__What the exercise asks__: Print, in exact form, the lines below from the one containing "You are a computer-use agent. Screen dimensions: 1000x562" through the one containing "Task: Select the line chart icon", and omit all others.
-------------------------
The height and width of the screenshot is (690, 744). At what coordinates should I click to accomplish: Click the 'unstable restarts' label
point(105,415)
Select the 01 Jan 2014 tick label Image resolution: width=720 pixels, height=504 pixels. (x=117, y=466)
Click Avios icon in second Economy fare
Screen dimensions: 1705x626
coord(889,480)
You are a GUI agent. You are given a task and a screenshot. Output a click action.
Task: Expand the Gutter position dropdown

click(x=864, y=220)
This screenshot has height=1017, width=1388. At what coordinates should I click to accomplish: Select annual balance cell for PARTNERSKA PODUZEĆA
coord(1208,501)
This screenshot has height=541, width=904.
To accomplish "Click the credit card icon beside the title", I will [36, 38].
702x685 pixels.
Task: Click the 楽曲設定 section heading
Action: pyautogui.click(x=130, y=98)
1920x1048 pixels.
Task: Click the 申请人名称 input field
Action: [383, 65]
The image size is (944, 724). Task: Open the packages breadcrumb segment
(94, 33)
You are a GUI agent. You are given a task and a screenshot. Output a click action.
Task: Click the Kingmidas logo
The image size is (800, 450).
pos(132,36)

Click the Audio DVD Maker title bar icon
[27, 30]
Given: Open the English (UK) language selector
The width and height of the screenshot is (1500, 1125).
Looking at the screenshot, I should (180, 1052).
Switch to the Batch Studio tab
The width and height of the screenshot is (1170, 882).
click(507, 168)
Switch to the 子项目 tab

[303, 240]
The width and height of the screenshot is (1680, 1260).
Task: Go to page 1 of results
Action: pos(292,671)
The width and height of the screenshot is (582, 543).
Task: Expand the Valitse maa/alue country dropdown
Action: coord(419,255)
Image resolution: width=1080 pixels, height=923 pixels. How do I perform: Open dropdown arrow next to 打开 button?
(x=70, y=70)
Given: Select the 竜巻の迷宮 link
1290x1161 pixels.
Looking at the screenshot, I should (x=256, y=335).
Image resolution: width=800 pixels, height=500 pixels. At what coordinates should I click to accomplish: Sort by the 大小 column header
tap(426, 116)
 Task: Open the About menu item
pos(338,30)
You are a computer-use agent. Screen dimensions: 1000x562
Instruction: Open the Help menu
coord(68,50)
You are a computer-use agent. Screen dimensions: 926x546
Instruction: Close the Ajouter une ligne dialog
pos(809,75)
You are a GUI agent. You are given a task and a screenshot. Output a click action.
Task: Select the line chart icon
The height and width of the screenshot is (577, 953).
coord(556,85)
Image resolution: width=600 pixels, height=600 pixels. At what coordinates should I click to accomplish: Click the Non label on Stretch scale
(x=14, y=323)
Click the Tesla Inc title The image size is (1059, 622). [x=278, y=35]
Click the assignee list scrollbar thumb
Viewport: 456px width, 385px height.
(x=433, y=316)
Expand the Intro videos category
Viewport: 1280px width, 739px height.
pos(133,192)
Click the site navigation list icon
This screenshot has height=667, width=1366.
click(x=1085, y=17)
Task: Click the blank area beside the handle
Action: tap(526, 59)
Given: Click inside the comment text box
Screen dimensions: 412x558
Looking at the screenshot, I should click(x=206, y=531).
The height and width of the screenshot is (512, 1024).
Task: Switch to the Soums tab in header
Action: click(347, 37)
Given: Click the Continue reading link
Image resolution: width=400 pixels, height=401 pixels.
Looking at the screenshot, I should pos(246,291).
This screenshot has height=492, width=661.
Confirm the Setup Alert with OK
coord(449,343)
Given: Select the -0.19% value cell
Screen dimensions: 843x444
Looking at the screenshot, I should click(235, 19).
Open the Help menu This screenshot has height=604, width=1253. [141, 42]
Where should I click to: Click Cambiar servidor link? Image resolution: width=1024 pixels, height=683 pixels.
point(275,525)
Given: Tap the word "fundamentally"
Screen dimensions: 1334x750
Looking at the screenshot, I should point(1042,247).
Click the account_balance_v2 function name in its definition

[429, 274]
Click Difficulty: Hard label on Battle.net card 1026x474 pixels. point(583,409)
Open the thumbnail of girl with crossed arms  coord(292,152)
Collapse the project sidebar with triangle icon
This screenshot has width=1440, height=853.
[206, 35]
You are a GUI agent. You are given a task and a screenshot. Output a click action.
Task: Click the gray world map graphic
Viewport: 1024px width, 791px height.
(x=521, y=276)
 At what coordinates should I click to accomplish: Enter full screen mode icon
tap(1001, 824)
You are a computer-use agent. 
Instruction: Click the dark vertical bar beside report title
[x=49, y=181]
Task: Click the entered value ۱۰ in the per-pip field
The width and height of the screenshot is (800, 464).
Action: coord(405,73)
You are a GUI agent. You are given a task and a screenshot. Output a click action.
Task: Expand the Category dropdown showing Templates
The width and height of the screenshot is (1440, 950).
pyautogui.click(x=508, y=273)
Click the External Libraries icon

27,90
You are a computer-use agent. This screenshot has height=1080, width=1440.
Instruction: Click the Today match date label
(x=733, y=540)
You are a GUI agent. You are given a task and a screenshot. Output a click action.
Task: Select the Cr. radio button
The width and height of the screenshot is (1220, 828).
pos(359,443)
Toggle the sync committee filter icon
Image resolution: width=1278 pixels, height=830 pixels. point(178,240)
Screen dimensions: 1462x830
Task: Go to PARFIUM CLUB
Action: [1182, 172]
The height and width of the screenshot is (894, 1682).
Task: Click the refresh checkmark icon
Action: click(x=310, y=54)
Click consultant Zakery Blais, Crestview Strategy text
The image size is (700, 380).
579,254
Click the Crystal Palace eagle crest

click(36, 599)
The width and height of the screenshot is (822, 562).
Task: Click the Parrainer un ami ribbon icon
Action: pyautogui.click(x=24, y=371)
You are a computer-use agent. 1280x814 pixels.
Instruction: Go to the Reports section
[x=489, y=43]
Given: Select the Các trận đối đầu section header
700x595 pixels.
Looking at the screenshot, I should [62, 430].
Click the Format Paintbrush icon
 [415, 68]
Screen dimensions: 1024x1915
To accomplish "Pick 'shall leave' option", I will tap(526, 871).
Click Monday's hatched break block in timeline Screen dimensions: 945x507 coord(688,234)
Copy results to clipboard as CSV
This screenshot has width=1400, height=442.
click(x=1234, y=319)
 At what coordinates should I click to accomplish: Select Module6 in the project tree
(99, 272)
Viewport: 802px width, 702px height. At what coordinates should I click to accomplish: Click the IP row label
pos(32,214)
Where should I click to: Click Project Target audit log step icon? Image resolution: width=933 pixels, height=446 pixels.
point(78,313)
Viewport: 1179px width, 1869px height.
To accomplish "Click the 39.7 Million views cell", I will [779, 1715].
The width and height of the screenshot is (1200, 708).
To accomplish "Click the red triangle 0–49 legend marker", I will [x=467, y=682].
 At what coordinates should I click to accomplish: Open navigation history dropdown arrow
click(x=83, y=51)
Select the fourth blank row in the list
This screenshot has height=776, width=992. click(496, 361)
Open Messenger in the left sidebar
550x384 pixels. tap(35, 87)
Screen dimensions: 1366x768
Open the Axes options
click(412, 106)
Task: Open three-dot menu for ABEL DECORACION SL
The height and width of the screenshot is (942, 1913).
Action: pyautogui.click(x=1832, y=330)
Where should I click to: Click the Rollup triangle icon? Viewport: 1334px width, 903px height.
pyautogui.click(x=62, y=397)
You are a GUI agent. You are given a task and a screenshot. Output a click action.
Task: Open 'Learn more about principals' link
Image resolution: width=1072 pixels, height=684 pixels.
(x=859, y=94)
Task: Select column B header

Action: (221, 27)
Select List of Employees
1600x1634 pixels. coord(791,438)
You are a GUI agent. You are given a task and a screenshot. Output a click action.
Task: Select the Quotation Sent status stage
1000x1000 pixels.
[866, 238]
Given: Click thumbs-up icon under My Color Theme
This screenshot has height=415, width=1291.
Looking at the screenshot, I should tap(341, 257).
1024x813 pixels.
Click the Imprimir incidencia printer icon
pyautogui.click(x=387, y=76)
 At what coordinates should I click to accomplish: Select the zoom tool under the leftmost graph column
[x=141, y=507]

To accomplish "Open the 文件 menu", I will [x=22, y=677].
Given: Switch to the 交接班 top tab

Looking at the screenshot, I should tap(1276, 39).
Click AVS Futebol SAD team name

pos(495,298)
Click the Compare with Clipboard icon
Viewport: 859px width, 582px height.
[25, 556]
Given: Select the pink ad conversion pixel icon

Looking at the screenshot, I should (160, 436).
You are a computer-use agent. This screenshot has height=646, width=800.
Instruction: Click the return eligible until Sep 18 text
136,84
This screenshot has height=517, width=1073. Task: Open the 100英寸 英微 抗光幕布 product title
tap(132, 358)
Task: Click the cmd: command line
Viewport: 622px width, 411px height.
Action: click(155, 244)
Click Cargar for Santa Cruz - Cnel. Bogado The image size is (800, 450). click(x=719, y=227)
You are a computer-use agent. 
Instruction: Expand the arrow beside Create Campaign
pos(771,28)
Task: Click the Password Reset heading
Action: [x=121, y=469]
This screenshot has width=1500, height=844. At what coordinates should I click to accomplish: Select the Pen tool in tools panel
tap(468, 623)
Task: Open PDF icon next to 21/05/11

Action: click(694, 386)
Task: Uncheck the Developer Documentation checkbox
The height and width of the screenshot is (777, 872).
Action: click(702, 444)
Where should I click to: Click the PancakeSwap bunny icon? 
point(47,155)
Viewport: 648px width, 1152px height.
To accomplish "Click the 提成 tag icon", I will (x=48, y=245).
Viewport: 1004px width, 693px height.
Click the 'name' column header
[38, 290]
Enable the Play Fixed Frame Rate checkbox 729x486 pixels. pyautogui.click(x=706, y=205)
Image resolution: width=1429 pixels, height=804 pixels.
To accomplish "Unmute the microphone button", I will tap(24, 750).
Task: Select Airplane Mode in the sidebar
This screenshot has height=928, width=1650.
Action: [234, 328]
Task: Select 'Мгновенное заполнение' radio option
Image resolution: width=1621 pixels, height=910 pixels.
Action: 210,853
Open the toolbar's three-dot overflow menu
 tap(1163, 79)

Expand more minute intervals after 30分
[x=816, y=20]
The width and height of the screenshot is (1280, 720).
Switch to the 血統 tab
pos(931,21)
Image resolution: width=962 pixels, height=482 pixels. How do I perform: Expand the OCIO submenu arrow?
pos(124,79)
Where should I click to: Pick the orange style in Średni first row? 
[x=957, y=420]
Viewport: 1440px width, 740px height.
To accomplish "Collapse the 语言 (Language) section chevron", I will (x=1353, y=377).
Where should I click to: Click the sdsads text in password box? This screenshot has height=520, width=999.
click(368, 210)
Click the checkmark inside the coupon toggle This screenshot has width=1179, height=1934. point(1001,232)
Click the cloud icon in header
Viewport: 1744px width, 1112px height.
-------------------------
__Reply__:
You are a computer-use agent. Screen dimensions: 1000x562
Instruction: Open the Help menu
coord(68,50)
You are a computer-use agent. Screen dimensions: 926x546
Instruction: Close the Ajouter une ligne dialog
pos(809,75)
You are a GUI agent. You are given a task and a screenshot. Output a click action.
Task: Select the line chart icon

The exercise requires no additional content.